RippleTrace
A Financial GraphRAG engine that predicts and visualizes global supply chain and market risks.
overview
RippleTrace is a specialized Graph Retrieval-Augmented Generation (GraphRAG) platform designed to map and quantify 'ripple effects' in global financial markets. It transforms unstructured news and dense regulatory filings into a structured Neo4j Knowledge Graph to uncover non-obvious dependencies.
technical architecture
The system follows a 'Source-to-Graph-to-Inference' pipeline, optimized for low-latency financial intelligence:
- —Data Ingestion: High-throughput crawlers for Alpaca/Yahoo Finance and a specialized SEC 10-K 'Risk Factor' parser via sec-api.
- —Graph Database: Neo4j acts as the primary source of truth, storing entities and high-dimensional relationships.
- —Backend Engine: FastAPI with a modern lifespan architecture for efficient database connection pooling.
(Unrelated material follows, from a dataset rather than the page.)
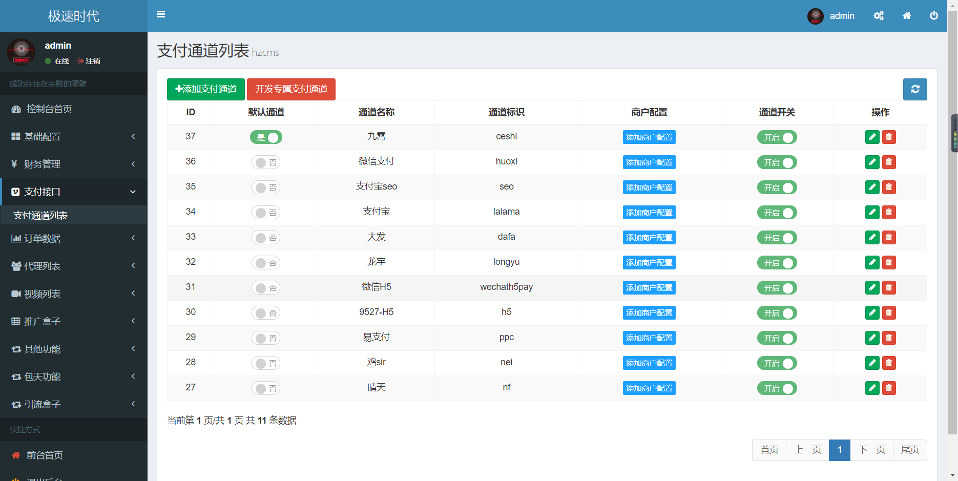
Task: Edit the 晴天 channel row
Action: [872, 388]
- —Frontend: Next.js 15+ application utilizing react-force-graph for interactive supply chain visualization.
tiered model strategy
RippleTrace employs a dual-model approach to balance speed and reasoning depth:
- —Llama 3.1 8B (Instant): Processes real-time news articles, prioritizing high throughput for daily event extraction.
- —Llama 3.3 70B (Versatile): Leveraged for deep reasoning on SEC 10-K filings, where a large context window and complex entity resolution are required to parse dense legal language.
- —Groq Inference: All extractions utilize ChatGroq for sub-second LLM response times.
knowledge graph ontology
The system utilizes a custom financial ontology in src/extractor.py, moving beyond simple NER to risk-aware graph extraction:
- —Specialized Entities: Risk_Event (disasters, strikes), Raw_Material, Product, Financial_Metric, and Market_Index.
- —Directed Relationships: VULNERABLE_TO / EXPOSED_TO (future risk mapping), IMPACTS_METRIC (linkage to quantitative data), and SUPPLIES / DEPENDS_ON (vertical supply chain backbone).
- —Data Lineage: Every entity is connected to its source via a REPORTS_ON relationship, providing perfect traceability from a graph node back to the original article snippet.
graph database visualization
The extracted knowledge is persisted in a Neo4j instance, enabling complex multi-hop queries to trace risk propagation through the global supply chain.
graphrag & traversal logic
Instead of standard vector search, RippleTrace uses structural graph traversal for deterministic context retrieval:
- —2-Hop Neighborhoods: The API retrieves subgraphs centered around a ticker, filtering out 'Region' nodes to eliminate network noise while maintaining supply chain context.
- —Structural Reasoning: The risk-assessment endpoint identifies exact dependency chains (e.g., 'Port Strike' -> 'Semi-conductor Plant' -> 'Tech Ticker') to feed the LLM hallucination-free context.
- —Path Normalization: Custom Python logic in the API layer handles path reconstruction to ensure data integrity during complex multi-hop Cypher queries.